▶ _EXERCISE BRIEF_
Please reproduce the entries below exactly from the line with "Screen dimensions: 447x2576" through their last line, leaving out any pictures.

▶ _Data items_
Segment Open

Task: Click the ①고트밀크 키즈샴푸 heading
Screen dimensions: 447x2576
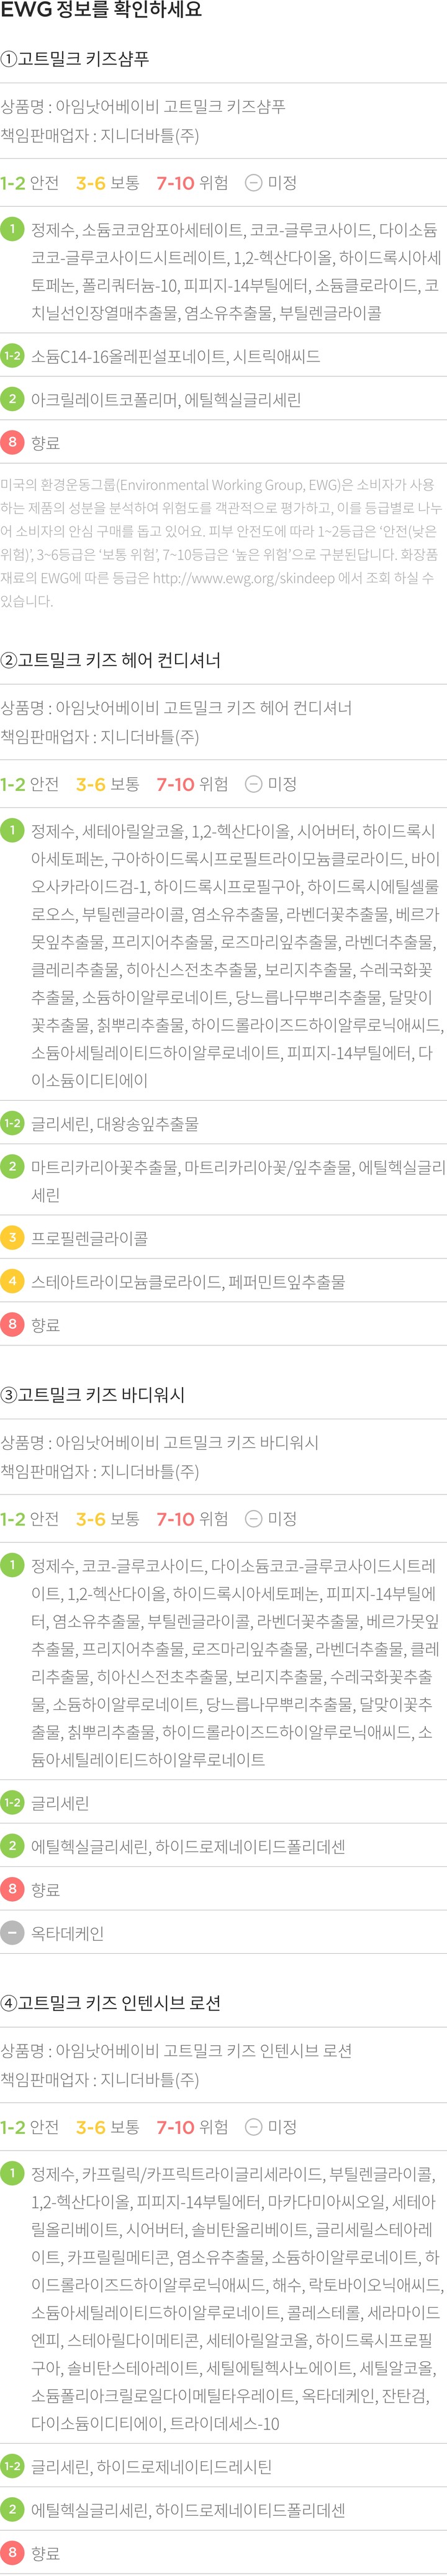Action: coord(75,59)
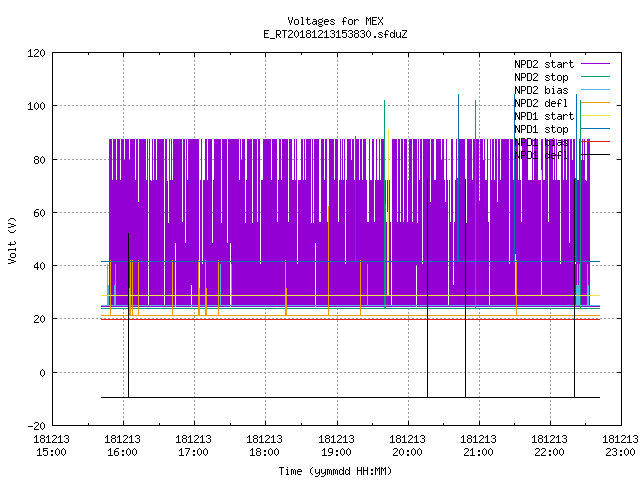The height and width of the screenshot is (480, 640).
Task: Click the -20 y-axis tick label
Action: pos(36,426)
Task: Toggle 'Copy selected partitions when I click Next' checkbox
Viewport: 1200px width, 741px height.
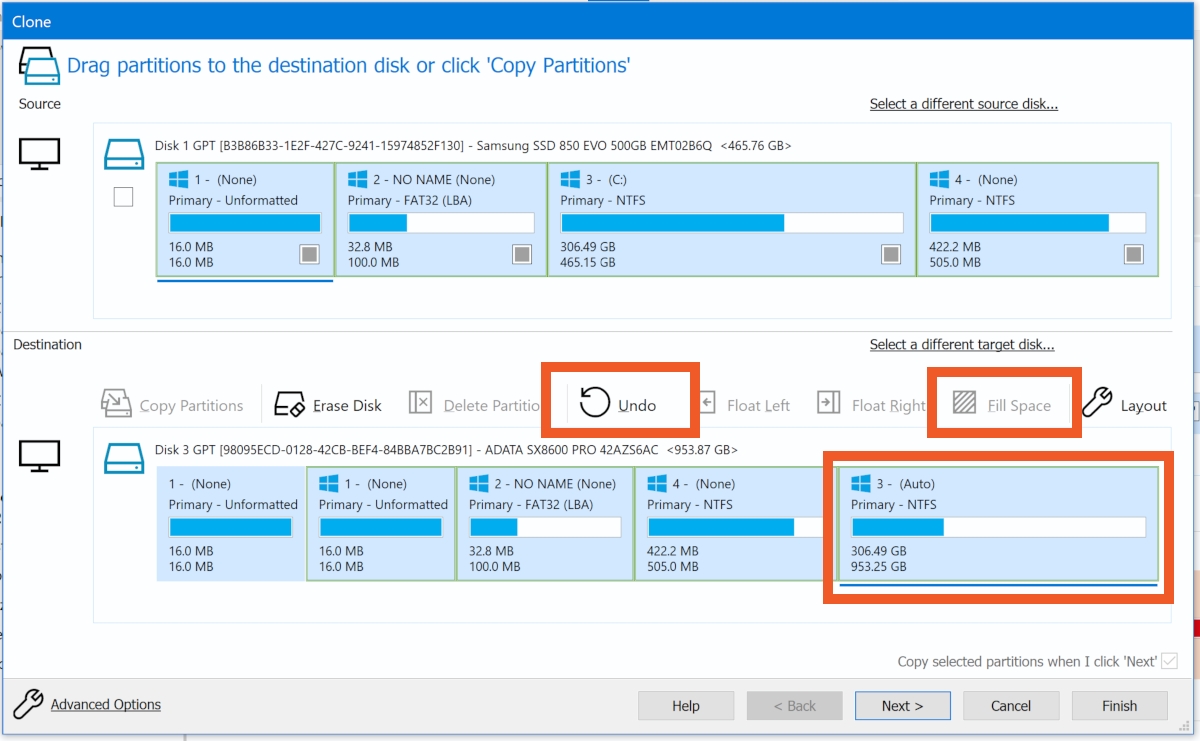Action: pos(1168,661)
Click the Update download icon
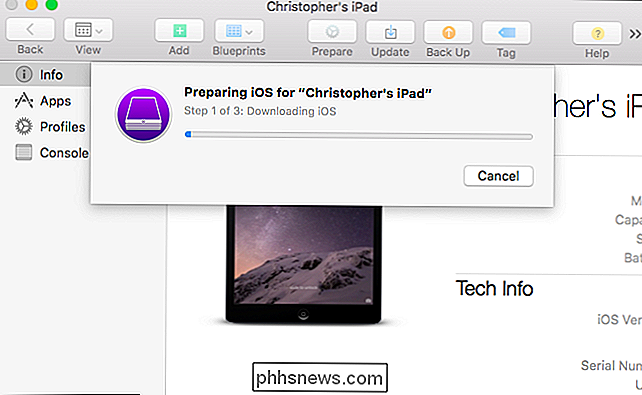Screen dimensions: 642x395 tap(390, 32)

Segment Closed

▶ _EXERCISE ANSWER_
Screen dimensions: 447x2576
Action: coord(75,59)
The height and width of the screenshot is (480, 640).
Task: Click the -20 y-axis tick label
Action: pos(36,426)
Task: Toggle 'Copy selected partitions when I click Next' checkbox
Viewport: 1200px width, 741px height.
Action: pos(1168,661)
Click the Update download icon
Screen dimensions: 642x395 tap(390, 32)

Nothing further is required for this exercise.